> TASK BRIEF
Your answer must be the line containing "The height and" and each following line to the end of the listing below, copied exactly, with pictures removed and nothing added.

> EXTRACTED ENTRIES
· · ·
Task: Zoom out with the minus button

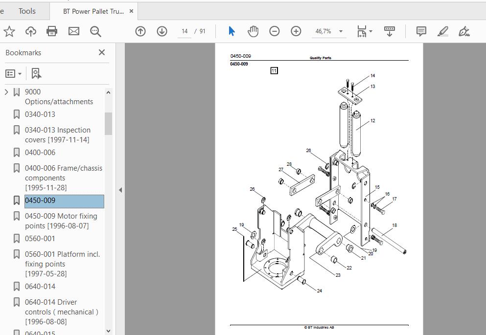Action: pyautogui.click(x=274, y=31)
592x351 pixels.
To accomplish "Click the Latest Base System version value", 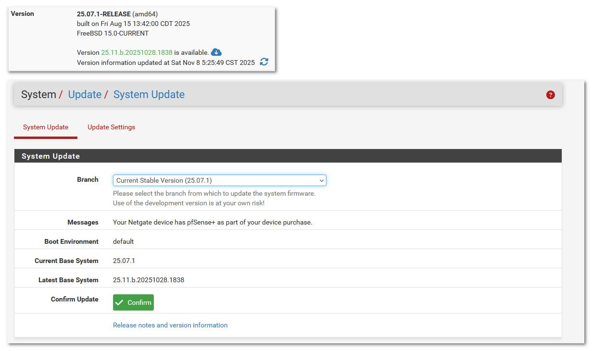I will [x=148, y=280].
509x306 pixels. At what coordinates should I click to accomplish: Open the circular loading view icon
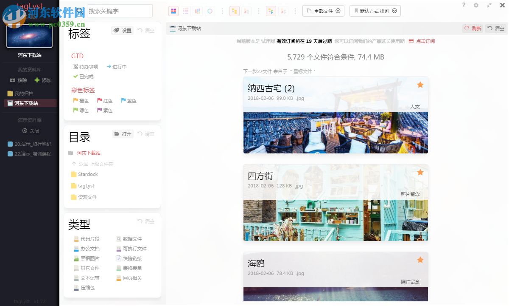tap(210, 11)
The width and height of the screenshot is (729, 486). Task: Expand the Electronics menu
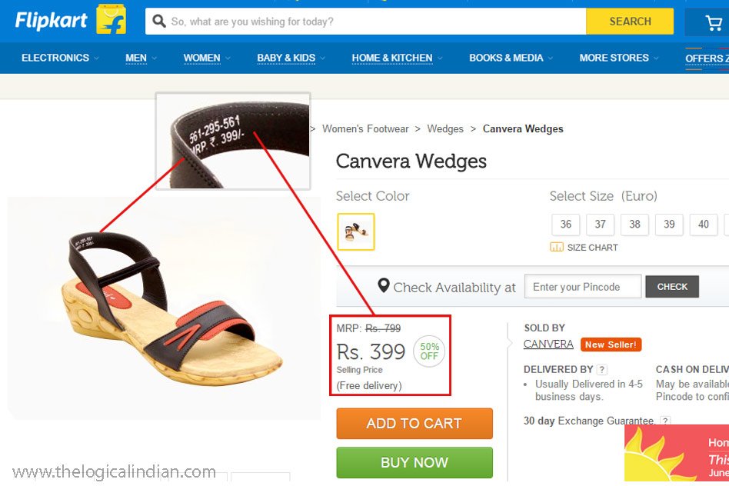60,58
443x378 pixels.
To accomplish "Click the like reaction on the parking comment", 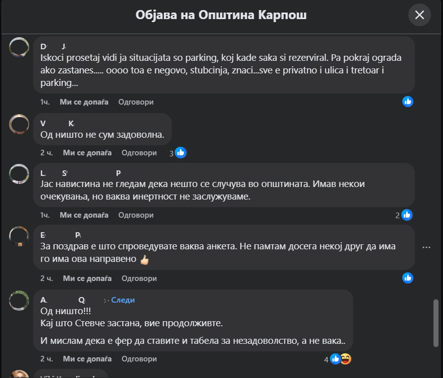I will [x=408, y=102].
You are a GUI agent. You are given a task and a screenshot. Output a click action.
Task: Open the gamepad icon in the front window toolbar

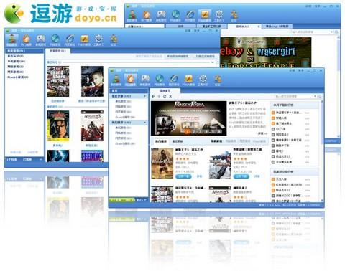point(144,79)
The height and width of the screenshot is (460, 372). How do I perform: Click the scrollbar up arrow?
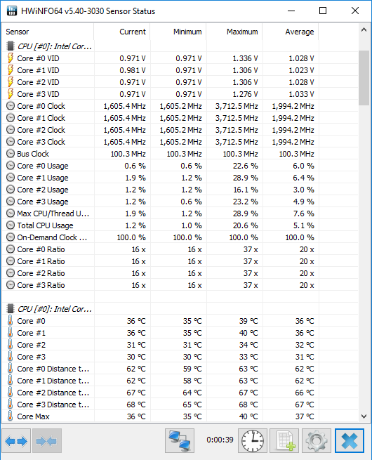(364, 29)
· · ·
> TASK OUTPUT
The height and width of the screenshot is (460, 372). How do I perform: Click the scrollbar up arrow?
(364, 29)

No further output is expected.